WHY Do We Have a Midlife Crisis?
All our lives, from the time we're born, we've been set up to follow the norms of society, culture and generational upbringing. Even though externally we might be set up to lead perfect lives, internally, we may start to notice that none of it brings happiness as we had expected.
The things we pursued, like having a house, husband, kids, and career suddenly feel empty of meaning, and can bring no satisfaction any longer. We start experiencing a sense of disenchantment with it all.
The moment of crisis is when we suddenly wake up and look around, when our inner wisdom is prompting us to slow down, or even stop—to stop running around, stop following the same old rut we've been treading, and to question our next steps. Life puts us in this crisis mode in order to bring about an inner awakening.
WHEN Does It Happen?
For many women, this phase happens between the ages of 36 and 45. It's as natural a phase as having their first period or going through menopause. However, it's a deeply spiritual phase that's not recognized as such in modern times.

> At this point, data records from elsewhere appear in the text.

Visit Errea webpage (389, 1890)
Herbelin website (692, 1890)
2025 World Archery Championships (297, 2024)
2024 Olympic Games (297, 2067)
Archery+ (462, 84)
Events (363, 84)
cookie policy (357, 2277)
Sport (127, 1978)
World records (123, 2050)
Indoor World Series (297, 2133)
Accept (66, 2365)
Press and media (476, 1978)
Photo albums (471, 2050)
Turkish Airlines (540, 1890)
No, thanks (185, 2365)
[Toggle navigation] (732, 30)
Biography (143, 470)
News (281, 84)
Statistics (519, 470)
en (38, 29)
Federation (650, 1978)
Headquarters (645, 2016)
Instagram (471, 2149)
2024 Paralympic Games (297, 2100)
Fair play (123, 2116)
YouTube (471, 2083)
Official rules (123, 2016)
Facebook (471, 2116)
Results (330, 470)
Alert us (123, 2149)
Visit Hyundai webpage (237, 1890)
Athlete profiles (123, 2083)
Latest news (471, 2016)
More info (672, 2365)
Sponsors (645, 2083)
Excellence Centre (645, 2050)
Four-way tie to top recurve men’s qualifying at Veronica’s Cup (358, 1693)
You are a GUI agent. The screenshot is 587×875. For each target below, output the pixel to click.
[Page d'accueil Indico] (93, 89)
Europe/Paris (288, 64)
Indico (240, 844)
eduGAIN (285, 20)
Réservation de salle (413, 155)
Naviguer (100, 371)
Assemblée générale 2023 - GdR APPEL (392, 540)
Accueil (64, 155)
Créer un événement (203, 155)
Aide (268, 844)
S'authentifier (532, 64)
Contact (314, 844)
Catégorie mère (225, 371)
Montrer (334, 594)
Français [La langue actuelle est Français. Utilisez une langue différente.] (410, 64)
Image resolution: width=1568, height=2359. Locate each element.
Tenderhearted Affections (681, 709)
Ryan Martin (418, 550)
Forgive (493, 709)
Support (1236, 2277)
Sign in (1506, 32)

Not having support during this period of intense emotions, women may not know how to reach deeper within themselves to reflect on their inner needs and urges. They might not recognize their soul's longing and calling. Psychology books might talk about the depression, but they don't address the acute disenchantment that happens during this phase.
WHAT Can We Do About It?
Ancient yoga recognizes these feelings and state of being as a very important phase of spiritual evolution.
Samvega,in Sanskrit, means a sense of agitation or an intense disillusionment with life or the world as it is. It's a state of mind when one feels disenchanted with life, and can no longer find meaning or happiness in the life they're living.
Such a state of suffering carries with it a momentum that's not found when life goes on smoothly. So Patanjali urges us to use this state of disenchantment as a portal to seeking self-realization.
|| Tivra Samvega Asannah || -Patanjali Yoga Sutras, 1.21
Meaning: For those who pursue their practices in the aftermath of the intensity of their disillusionment, self-realization is as near as the intensity with which they practice.
The female midlife crisis (for lack of a better term) is as natural a phase of growth as getting your period, or going through menopause. When we can acknowledge it as such, there's a lot more opportunity to treat it as a sacred rite of passage toward spiritual maturity.
HOW to Step Into the Next Phase of Our Lives
The natural next step, when we can recognize this phase as sacred, is to slow down rather than run away; to invite in silence and stillness. Because only in stillness can we reconnect with our inner selves.
There are several ways to connect with our inner wisdom. Solitude, meditation, journaling, inner inquiry are all wonderful ways to reconnect with the wisdom that's always guiding us from within. When we operate from this place of wisdom, our every thought can be mindful, our every choice is deliberate, our every action is conscious, and our every decision is in service of the soul. THEN, our next steps become clear.
So let's use this sacred phase of falling apart to give us the intensity and the momentum we need to recognize and hear the calling of our soul. To find meaning and purpose. And to finally learn the next steps toward freedom and true fulfillment.